沖縄県浦添市伊祖の認可外保育施設・美咲保育園(銘苅秀人代表理事、1988年開設)が経営難を理由に7月末の閉園を急きょ決定し、19日付で保護者に通知したことが分かった。同園に子どもを通わせる保護者からは、突然の閉園の通知に「認可園に向けて手続きが進んでいると聞いていたのに、なぜなのか」「この先、子どもはどうなるのか」と困惑や不安の声が上がった。

7月末の閉園を通知した美咲保育園=19日、浦添市伊祖

 子ども1人を通わせている浦添市内の30代男性は19日、子どもを介して通知の紙を受け取った。「共働きで預け先がないと困る。

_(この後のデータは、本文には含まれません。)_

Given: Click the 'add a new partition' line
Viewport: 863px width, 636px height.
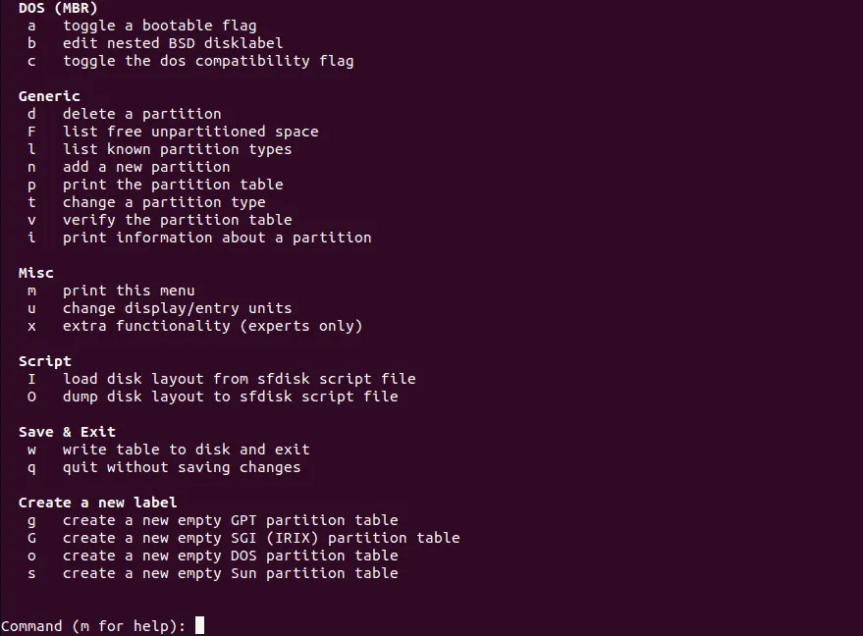Looking at the screenshot, I should 146,167.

いったいどうなっているのか」と困惑を隠せない。これまでの園側の説明では、浦添市も園の認可化に前向きで「園は新築後の図面も見せていた」と語る。

 それが一転しての7月末での閉園通知。「本当に決まったことならば、通っている子どもたちはどうなるのか。受け入れ先はどう考えているのかをしっかり説明してほしい」と訴えた。

 同市内の40代男性は子ども2人が通っており「今後の不安が一気にこみ上げてきた。到底納得できない」と憤る。

 通知を見ても、閉園は園側と市側のどちらに責任があるのか判然としないと話し、「いかなる理由があろうとも、子どもたちの学び場が奪われることがあってはいけない。市も園も何らかの手だてを講じるべきだ」と求めた。